==== Given entries

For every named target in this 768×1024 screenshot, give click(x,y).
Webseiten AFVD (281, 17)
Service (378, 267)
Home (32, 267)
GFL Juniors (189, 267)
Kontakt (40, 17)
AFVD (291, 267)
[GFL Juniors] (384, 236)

========

▶ [Task instructions]: Each line from the one containing "Webseiten AFVD (281, 17)" through the end of the material must be returned exactly; no other line should appear.

▶ [Exercise solution]:
Webseiten AFVD (281, 17)
Service (378, 267)
Home (32, 267)
GFL Juniors (189, 267)
Kontakt (40, 17)
AFVD (291, 267)
[GFL Juniors] (384, 236)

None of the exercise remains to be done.